3. Russia’s major barrier to Internet growth lies in its “digital divide”: Inconsistencies in Russia’s regional infrastructure hinder its overall growth. The report fleshes out the vast differences in Internet penetration around the country.
4. The Internet in Russia has “reshaped” industries: The report outlines how the retail and the public service industries have shifted dramatically as a result of the Internet, offering examples such as OZON.ru, Russia’s version of Amazon.com; the food retail sector’s 7th Continent and e-government initiatives across Russia. The report also discusses the potential for growth in the travel and tourism industries.

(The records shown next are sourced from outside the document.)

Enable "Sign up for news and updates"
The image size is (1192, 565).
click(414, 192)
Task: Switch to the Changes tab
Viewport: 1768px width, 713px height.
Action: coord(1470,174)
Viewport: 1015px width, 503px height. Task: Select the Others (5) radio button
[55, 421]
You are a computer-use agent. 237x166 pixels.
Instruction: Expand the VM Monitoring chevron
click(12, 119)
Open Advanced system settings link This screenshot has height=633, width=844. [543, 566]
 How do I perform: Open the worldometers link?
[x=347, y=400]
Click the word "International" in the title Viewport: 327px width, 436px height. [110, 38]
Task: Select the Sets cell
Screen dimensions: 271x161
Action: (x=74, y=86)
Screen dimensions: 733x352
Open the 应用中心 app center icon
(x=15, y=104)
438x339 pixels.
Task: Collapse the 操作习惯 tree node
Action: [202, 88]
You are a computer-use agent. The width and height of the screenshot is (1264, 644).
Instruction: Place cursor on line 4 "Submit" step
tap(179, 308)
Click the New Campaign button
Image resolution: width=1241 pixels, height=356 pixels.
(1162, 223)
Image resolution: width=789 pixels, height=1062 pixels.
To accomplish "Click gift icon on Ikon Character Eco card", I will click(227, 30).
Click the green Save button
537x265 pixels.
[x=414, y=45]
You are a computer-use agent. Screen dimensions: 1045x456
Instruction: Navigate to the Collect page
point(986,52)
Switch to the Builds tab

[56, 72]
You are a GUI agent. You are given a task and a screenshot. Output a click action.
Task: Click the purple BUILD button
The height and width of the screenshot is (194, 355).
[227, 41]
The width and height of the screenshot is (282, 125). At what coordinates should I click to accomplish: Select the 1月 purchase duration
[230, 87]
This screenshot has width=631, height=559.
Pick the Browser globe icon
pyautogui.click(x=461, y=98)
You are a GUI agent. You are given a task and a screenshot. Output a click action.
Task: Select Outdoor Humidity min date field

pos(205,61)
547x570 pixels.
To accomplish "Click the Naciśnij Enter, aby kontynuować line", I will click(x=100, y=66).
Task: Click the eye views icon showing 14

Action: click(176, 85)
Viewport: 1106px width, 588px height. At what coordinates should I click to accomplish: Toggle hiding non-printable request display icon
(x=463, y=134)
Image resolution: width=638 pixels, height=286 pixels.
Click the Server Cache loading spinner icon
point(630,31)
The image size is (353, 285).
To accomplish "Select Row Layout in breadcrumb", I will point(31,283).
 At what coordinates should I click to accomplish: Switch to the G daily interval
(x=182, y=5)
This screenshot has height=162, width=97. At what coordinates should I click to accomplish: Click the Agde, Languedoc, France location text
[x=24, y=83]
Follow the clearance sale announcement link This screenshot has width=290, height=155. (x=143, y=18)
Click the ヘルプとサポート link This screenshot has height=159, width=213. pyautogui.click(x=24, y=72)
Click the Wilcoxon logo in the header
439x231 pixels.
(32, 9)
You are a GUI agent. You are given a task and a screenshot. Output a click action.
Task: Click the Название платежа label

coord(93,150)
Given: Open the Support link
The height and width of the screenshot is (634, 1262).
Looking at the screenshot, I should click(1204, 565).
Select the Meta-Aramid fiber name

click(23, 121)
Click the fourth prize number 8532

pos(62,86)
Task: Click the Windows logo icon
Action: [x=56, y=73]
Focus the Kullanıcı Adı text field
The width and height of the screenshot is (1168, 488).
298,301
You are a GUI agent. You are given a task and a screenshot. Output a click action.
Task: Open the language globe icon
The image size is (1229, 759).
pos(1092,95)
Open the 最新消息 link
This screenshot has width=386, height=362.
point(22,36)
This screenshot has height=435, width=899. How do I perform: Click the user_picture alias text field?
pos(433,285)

5. The Internet will continue to greatly impact small and medium-sized enterprises (SMEs), which are vital to Russia’s economic growth: The report notes a “diversified and well-balanced economy cannot survive without SMEs.” In recent years, many SMEs in Russia have developed as a result of the Internet. The Internet provides SMEs with key tools larger companies have always had access to, including sales and marketing channels, ways to expand global reach and ways to “automate” company processes. In Russia, SMEs comprise 25 percent of total corporate revenues per year. The report carries several compelling examples of SMEs in Russia that have flourished as a result of the Internet include:
- Ecwid: Founded in 2010, Ecwid is a software solution for online retail development. With Ecwid’s software, a company can upload a store Website onto a Webpage or social media site in a short period of time. Ecwid can be used by both new and existing businesses, which drives online sales as well as the development of smaller retailers.
- Avito: Founded in 2007, Avito is Russia’s largest platform for free classified advertising. In 2010, the estimated value of goods sold with Avito’s help exceeded $3 billion.
- Wikimart: Founded in 2009, Wikimart is a site hosting more than 2,000 stores that together offer 555,000 products and attract more than 100,000 visitors daily.
In conclusion, the report offers a bullish outlook for the “rapid future growth” of Russia’s Internet economy, stating it could potentially account for up to 3.7 percent of GDP by 2015. The report also outlines specific policy recommendations to maximize the Internet economy’s growth, including updating Internet infrastructure, introducing legislation to foster Internet use by individuals and businesses and improving overall e-commerce in Russia.